Extracted text >>
--
Impact study: Features boost readership, satisfaction, image
Feature-style stories outperform traditional news stories in readership, satisfaction and image.
That’s according to “The Impact Study of Newspaper Readership” (PDF).
It was sponsored by the Newspaper Association of America and the American Society of Newspaper Editors. For this study, researchers:
- Analyzed a representative sample of 100 newspapers from across the country
- Asked 37,000 readers 450 questions about their reactions to their newspaper
- Conducted a content analysis of 47,500 stories from the newspapers
The result: In “one of the most thought-provoking discoveries” of the study, researchers found that feature-style stories outperformed traditional news stories in readership, satisfaction and image.
What’s a feature-style story?
The Impact researchers make a strong distinction between feature stories and feature-style stories. If your chief technology officer has a huge collection of Disney figurines, and you decide to take a photo of him surrounded by plastic princesses for an intranet profile, that’s a feature story. Not a feature-style story.
But when you cover hard business, environmental, political, economic, scientific and other serious topics in the feature-style story structure, that’s a feature-style story. Feature-style writing, according to the researchers, is:
- More narrative, with a beginning, middle and end
- Often illustrates points through characters or anecdotes
- Likely to use more colorful language and a more playful writing style
“A concern editors commonly express is that feature-style writing means ‘softening’ or ‘dumbing down’ the news,” said the researchers. “‘Feature-style’ is not a euphemism or proxy for ‘soft news.’ Writers can use feature-style writing to cover hard news stories without compromising the stories’ informational value or focus. We’re not describing a story type but a writing style.”
Feature-style stories, according to Impact:
1. Increase readership
Feature-style stories seem easier to read than the traditional inverted-pyramid news structure. (In this study, easy to read includes is relaxing to read and makes it easy to find what I’m looking for.) Making a message easy to read is one of the best ways to increase readership, the study found. That is, according to the study, the higher the score on easy to read, the more likely people are to:
- Read an information source more often
- Read it more completely
- Spend more time reading it
“Considering that only 5% of all politics stories are written in feature-style,” researchers wrote, “even one additional feature-style politics story per week would make a difference.”
--
Data provided >>
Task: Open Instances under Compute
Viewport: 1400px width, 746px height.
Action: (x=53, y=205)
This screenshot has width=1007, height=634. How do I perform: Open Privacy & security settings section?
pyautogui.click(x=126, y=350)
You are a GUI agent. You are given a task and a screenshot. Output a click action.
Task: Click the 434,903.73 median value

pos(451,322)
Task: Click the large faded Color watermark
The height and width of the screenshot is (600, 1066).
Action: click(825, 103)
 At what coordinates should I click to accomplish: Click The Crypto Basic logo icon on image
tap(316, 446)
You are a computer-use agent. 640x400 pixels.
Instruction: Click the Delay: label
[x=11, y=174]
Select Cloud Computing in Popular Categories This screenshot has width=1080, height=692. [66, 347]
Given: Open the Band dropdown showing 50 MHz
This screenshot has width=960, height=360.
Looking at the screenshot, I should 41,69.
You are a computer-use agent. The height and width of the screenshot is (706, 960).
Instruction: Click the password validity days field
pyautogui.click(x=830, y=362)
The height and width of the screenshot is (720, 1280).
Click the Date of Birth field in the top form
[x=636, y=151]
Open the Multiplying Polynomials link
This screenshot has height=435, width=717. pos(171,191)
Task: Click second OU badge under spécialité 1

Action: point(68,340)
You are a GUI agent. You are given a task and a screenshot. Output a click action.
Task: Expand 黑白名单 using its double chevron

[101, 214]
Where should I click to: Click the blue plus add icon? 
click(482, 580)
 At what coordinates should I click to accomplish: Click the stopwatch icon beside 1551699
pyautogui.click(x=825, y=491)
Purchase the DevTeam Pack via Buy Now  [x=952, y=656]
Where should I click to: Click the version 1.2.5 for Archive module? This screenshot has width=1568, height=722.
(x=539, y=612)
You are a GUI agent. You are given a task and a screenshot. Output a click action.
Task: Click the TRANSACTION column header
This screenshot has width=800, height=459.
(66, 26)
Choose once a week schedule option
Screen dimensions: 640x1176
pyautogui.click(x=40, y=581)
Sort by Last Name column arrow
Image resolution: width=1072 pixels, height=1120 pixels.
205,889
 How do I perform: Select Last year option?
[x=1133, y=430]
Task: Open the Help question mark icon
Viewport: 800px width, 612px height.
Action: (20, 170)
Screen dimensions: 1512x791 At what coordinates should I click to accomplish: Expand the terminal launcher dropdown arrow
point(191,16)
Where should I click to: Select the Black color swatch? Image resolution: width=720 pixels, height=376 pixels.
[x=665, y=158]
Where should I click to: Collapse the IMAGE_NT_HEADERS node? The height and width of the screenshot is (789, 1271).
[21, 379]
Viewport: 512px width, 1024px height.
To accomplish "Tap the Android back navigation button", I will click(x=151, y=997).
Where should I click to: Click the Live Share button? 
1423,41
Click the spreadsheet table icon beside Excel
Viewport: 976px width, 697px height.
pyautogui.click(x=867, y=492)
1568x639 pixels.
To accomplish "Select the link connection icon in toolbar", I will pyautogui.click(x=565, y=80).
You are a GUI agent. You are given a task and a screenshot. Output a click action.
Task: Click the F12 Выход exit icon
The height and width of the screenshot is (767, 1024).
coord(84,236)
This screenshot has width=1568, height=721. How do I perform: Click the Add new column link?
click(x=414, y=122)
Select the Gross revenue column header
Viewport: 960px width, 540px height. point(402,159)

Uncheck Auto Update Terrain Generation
--
Work to do >>
A. Answer these questions from the Impact Study article, one line each:
(i) Which two organizations sponsored the study?
(ii) How many questions were readers asked?
(iii) What percentage of all politics stories are written in feature-style?
B. Please reproduce the Impact Study article word for word from "What’s a feature-style" up to and including "Not a feature-style story.".
C. List every step the researchers took for the study, as given in the Impact Study article.

Task-by-task results >>
A.
(i) The Newspaper Association of America and the American Society of Newspaper Editors
(ii) 450
(iii) 5%

B.
What’s a feature-style story?
The Impact researchers make a strong distinction between feature stories and feature-style stories. If your chief technology officer has a huge collection of Disney figurines, and you decide to take a photo of him surrounded by plastic princesses for an intranet profile, that’s a feature story. Not a feature-style story.

C.
- Analyzed a representative sample of 100 newspapers from across the country
- Asked 37,000 readers 450 questions about their reactions to their newspaper
- Conducted a content analysis of 47,500 stories from the newspapers